----- Dataset excerpts -----

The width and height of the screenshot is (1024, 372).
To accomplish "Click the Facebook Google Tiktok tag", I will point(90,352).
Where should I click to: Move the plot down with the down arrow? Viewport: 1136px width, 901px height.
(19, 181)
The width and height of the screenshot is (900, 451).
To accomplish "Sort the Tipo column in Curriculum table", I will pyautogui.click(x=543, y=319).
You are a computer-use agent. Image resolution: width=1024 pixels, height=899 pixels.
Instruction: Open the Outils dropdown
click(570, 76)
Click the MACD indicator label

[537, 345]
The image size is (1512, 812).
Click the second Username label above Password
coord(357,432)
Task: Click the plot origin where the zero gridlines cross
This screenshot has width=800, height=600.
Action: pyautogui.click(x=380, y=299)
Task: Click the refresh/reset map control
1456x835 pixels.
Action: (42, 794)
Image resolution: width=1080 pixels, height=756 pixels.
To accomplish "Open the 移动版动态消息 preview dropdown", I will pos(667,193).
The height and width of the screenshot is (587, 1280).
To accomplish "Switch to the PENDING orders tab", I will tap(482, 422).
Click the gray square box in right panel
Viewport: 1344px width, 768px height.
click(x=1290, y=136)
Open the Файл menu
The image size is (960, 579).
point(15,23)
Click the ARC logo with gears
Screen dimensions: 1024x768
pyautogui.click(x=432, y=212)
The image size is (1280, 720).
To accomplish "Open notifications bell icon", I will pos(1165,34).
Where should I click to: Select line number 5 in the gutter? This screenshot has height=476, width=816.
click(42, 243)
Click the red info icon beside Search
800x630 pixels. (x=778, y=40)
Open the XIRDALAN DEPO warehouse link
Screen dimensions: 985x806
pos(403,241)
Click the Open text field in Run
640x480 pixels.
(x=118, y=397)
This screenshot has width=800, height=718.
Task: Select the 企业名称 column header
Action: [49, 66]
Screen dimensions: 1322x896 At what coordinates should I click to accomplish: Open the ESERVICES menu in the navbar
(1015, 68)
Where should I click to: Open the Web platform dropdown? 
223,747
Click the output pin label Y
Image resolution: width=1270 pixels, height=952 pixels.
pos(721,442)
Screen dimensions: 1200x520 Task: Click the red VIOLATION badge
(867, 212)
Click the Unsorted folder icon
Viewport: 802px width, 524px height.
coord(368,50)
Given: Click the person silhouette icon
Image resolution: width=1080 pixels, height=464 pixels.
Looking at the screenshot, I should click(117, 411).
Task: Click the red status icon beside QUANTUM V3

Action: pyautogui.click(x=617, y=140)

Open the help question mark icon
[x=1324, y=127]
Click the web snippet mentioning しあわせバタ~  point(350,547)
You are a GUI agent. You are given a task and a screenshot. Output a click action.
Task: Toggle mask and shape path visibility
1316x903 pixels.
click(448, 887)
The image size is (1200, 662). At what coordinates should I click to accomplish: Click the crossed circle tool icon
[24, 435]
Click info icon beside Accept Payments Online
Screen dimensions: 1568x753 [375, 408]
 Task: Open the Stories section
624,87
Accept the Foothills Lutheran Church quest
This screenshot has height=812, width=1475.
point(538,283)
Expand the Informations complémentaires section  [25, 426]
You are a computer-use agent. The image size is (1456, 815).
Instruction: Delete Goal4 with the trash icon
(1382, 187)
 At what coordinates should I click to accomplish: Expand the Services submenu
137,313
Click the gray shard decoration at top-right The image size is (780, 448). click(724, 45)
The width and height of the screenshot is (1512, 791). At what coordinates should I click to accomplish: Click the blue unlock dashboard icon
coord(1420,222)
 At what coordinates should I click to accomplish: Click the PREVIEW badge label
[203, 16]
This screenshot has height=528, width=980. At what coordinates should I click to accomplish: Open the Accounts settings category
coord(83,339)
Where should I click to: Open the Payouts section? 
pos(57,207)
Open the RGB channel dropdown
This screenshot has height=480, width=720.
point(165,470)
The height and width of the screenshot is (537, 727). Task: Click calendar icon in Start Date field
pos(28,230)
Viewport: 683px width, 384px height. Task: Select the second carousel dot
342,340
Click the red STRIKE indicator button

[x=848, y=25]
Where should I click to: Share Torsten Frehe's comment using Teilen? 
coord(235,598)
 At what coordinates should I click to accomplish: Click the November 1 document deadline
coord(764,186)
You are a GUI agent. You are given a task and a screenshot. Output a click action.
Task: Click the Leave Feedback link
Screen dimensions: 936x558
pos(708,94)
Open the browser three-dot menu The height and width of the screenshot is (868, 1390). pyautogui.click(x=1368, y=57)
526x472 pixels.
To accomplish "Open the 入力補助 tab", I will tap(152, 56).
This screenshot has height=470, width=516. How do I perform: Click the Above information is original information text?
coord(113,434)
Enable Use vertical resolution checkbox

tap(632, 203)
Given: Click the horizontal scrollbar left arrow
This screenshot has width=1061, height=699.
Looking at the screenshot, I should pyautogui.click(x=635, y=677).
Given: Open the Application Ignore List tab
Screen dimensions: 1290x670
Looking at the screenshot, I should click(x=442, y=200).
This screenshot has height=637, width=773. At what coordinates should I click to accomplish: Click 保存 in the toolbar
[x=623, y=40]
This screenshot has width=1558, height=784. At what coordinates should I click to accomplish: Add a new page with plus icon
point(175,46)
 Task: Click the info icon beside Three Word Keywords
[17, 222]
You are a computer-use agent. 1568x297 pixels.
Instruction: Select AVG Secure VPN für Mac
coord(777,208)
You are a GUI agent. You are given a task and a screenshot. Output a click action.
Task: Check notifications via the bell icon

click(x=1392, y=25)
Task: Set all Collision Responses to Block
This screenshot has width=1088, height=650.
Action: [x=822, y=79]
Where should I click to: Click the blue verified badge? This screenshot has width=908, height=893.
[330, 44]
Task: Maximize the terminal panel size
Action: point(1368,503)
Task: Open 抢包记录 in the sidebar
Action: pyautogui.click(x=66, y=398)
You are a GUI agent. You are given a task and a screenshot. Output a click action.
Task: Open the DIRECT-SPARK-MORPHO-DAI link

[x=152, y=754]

-----

## Work required
Please change every "Where should I click to" in the rows to "Which spot should I click to" and write out all the rows again with nothing else altered.

## Task answer
The width and height of the screenshot is (1024, 372).
To accomplish "Click the Facebook Google Tiktok tag", I will point(90,352).
Which spot should I click to: Move the plot down with the down arrow? Viewport: 1136px width, 901px height.
(19, 181)
The width and height of the screenshot is (900, 451).
To accomplish "Sort the Tipo column in Curriculum table", I will pyautogui.click(x=543, y=319).
You are a computer-use agent. Image resolution: width=1024 pixels, height=899 pixels.
Instruction: Open the Outils dropdown
click(570, 76)
Click the MACD indicator label

[537, 345]
The image size is (1512, 812).
Click the second Username label above Password
coord(357,432)
Task: Click the plot origin where the zero gridlines cross
This screenshot has width=800, height=600.
Action: pyautogui.click(x=380, y=299)
Task: Click the refresh/reset map control
1456x835 pixels.
Action: (42, 794)
Image resolution: width=1080 pixels, height=756 pixels.
To accomplish "Open the 移动版动态消息 preview dropdown", I will pos(667,193).
The height and width of the screenshot is (587, 1280).
To accomplish "Switch to the PENDING orders tab", I will tap(482, 422).
Click the gray square box in right panel
Viewport: 1344px width, 768px height.
click(x=1290, y=136)
Open the Файл menu
The image size is (960, 579).
point(15,23)
Click the ARC logo with gears
Screen dimensions: 1024x768
pyautogui.click(x=432, y=212)
The image size is (1280, 720).
To accomplish "Open notifications bell icon", I will pos(1165,34).
Which spot should I click to: Select line number 5 in the gutter? This screenshot has height=476, width=816.
click(42, 243)
Click the red info icon beside Search
800x630 pixels. (x=778, y=40)
Open the XIRDALAN DEPO warehouse link
Screen dimensions: 985x806
pos(403,241)
Click the Open text field in Run
640x480 pixels.
(x=118, y=397)
This screenshot has width=800, height=718.
Task: Select the 企业名称 column header
Action: [49, 66]
Screen dimensions: 1322x896 At what coordinates should I click to accomplish: Open the ESERVICES menu in the navbar
(1015, 68)
Which spot should I click to: Open the Web platform dropdown? 
223,747
Click the output pin label Y
Image resolution: width=1270 pixels, height=952 pixels.
pos(721,442)
Screen dimensions: 1200x520 Task: Click the red VIOLATION badge
(867, 212)
Click the Unsorted folder icon
Viewport: 802px width, 524px height.
coord(368,50)
Given: Click the person silhouette icon
Image resolution: width=1080 pixels, height=464 pixels.
Looking at the screenshot, I should click(117, 411).
Task: Click the red status icon beside QUANTUM V3

Action: pyautogui.click(x=617, y=140)

Open the help question mark icon
[x=1324, y=127]
Click the web snippet mentioning しあわせバタ~  point(350,547)
You are a GUI agent. You are given a task and a screenshot. Output a click action.
Task: Toggle mask and shape path visibility
1316x903 pixels.
click(448, 887)
The image size is (1200, 662). At what coordinates should I click to accomplish: Click the crossed circle tool icon
[24, 435]
Click info icon beside Accept Payments Online
Screen dimensions: 1568x753 [375, 408]
 Task: Open the Stories section
624,87
Accept the Foothills Lutheran Church quest
This screenshot has height=812, width=1475.
point(538,283)
Expand the Informations complémentaires section  [25, 426]
You are a computer-use agent. The image size is (1456, 815).
Instruction: Delete Goal4 with the trash icon
(1382, 187)
 At what coordinates should I click to accomplish: Expand the Services submenu
137,313
Click the gray shard decoration at top-right The image size is (780, 448). click(724, 45)
The width and height of the screenshot is (1512, 791). At what coordinates should I click to accomplish: Click the blue unlock dashboard icon
coord(1420,222)
 At what coordinates should I click to accomplish: Click the PREVIEW badge label
[203, 16]
This screenshot has height=528, width=980. At what coordinates should I click to accomplish: Open the Accounts settings category
coord(83,339)
Which spot should I click to: Open the Payouts section? 
pos(57,207)
Open the RGB channel dropdown
This screenshot has height=480, width=720.
point(165,470)
The height and width of the screenshot is (537, 727). Task: Click calendar icon in Start Date field
pos(28,230)
Viewport: 683px width, 384px height. Task: Select the second carousel dot
342,340
Click the red STRIKE indicator button

[x=848, y=25]
Which spot should I click to: Share Torsten Frehe's comment using Teilen? 
coord(235,598)
 At what coordinates should I click to accomplish: Click the November 1 document deadline
coord(764,186)
You are a GUI agent. You are given a task and a screenshot. Output a click action.
Task: Click the Leave Feedback link
Screen dimensions: 936x558
pos(708,94)
Open the browser three-dot menu The height and width of the screenshot is (868, 1390). pyautogui.click(x=1368, y=57)
526x472 pixels.
To accomplish "Open the 入力補助 tab", I will tap(152, 56).
This screenshot has height=470, width=516. How do I perform: Click the Above information is original information text?
coord(113,434)
Enable Use vertical resolution checkbox

tap(632, 203)
Given: Click the horizontal scrollbar left arrow
This screenshot has width=1061, height=699.
Looking at the screenshot, I should pyautogui.click(x=635, y=677).
Given: Open the Application Ignore List tab
Screen dimensions: 1290x670
Looking at the screenshot, I should click(x=442, y=200).
This screenshot has height=637, width=773. At what coordinates should I click to accomplish: Click 保存 in the toolbar
[x=623, y=40]
This screenshot has width=1558, height=784. At what coordinates should I click to accomplish: Add a new page with plus icon
point(175,46)
 Task: Click the info icon beside Three Word Keywords
[17, 222]
You are a computer-use agent. 1568x297 pixels.
Instruction: Select AVG Secure VPN für Mac
coord(777,208)
You are a GUI agent. You are given a task and a screenshot. Output a click action.
Task: Check notifications via the bell icon

click(x=1392, y=25)
Task: Set all Collision Responses to Block
This screenshot has width=1088, height=650.
Action: [x=822, y=79]
Which spot should I click to: Click the blue verified badge? This screenshot has width=908, height=893.
[330, 44]
Task: Maximize the terminal panel size
Action: point(1368,503)
Task: Open 抢包记录 in the sidebar
Action: pyautogui.click(x=66, y=398)
You are a GUI agent. You are given a task and a screenshot. Output a click action.
Task: Open the DIRECT-SPARK-MORPHO-DAI link

[x=152, y=754]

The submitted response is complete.